Rapide essai de théologie automobile

Rapide essai de théologie automobile

par Gaspard-Marie Janvier

Un homme mène une enquête poétique et philosophique dont l’axe est la route principale de son village. Il se laisse docilement centrifuger par les giratoires, secouer par les gendarmes couchés, tout en poursuivant sa méditation dialoguée avec Dante, La Boétie, Melville, Kafka, Lévinas et Tocqueville parmi quelques autres de ses visionnaires préférés. Il en tire un scandaleux pamphlet.

Où l’on découvre que, depuis son invention il y a un peu plus d’un siècle, États et sociétés sont à la remorque de l’automobile. Qu’elle véhicule une foi nouvelle, si profondément enracinée dans notre vie quotidienne que nous ne sommes même plus capables de nous la représenter.

Où l’on s’interroge sur le Dieu des automobilistes, un Dieu si manifeste, si connu de tous que nous refusons de l’appeler par son nom.

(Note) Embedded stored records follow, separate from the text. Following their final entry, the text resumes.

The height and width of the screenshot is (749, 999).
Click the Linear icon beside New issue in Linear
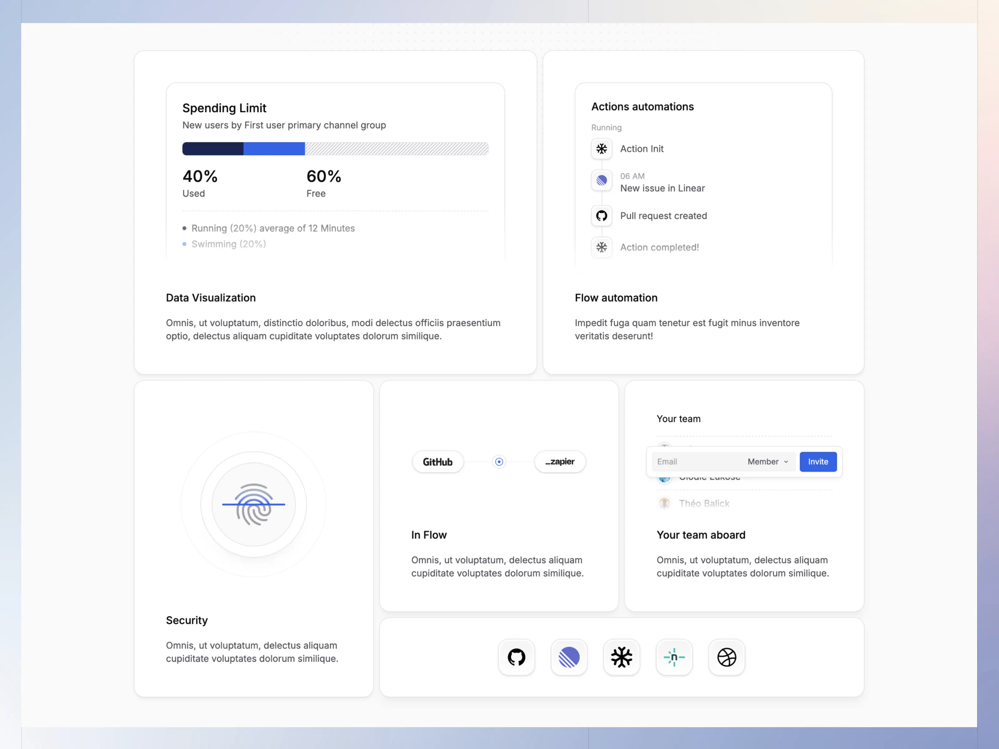click(602, 181)
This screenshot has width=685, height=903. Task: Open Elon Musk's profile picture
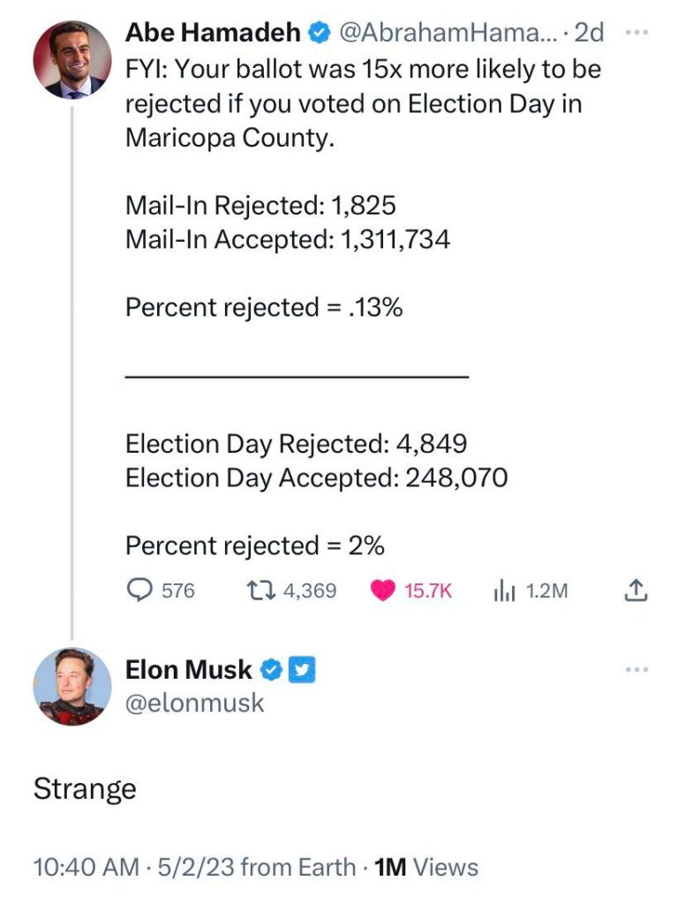click(x=71, y=687)
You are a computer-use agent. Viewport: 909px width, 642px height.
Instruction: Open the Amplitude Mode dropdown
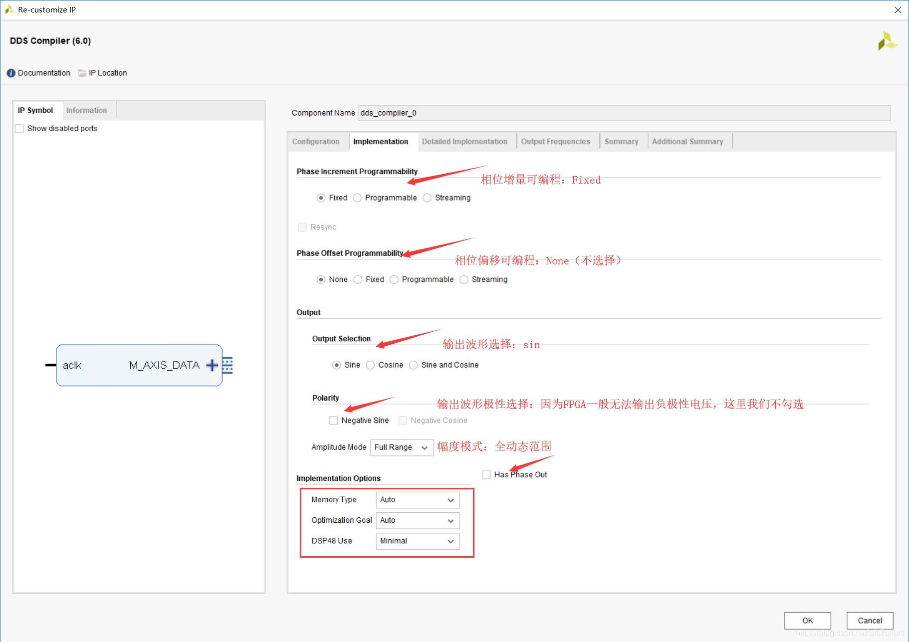[425, 447]
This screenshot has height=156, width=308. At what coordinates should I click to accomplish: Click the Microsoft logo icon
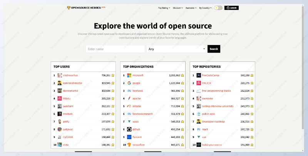[x=129, y=75]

Où l’on apprend à reconnaître toutes les formes de cette religiosité prédatrice qui se répand sur la surface du globe à la vitesse de la fonte de la banquise.

Où l’on démontre ce théorème anthropologique : « Quand je prends ma voiture, je suis un autre que moi. »

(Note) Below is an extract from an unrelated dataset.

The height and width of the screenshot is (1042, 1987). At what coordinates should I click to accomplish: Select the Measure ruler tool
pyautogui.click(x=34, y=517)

Où l’on constate que nul n’échappe au culte : chacun de nous, toi, moi, se croit dehors tout en étant dedans, plié dans l’Habitude, collaborant à quelque rond-point qu’il se trouve au triomphe de la Foi.

Où l’on se range enfin à la prophétie de Janvier : avec l’Auto, IHVH, INRI, ALLAH & Associés ont enfin trouvé leur vrai rival international.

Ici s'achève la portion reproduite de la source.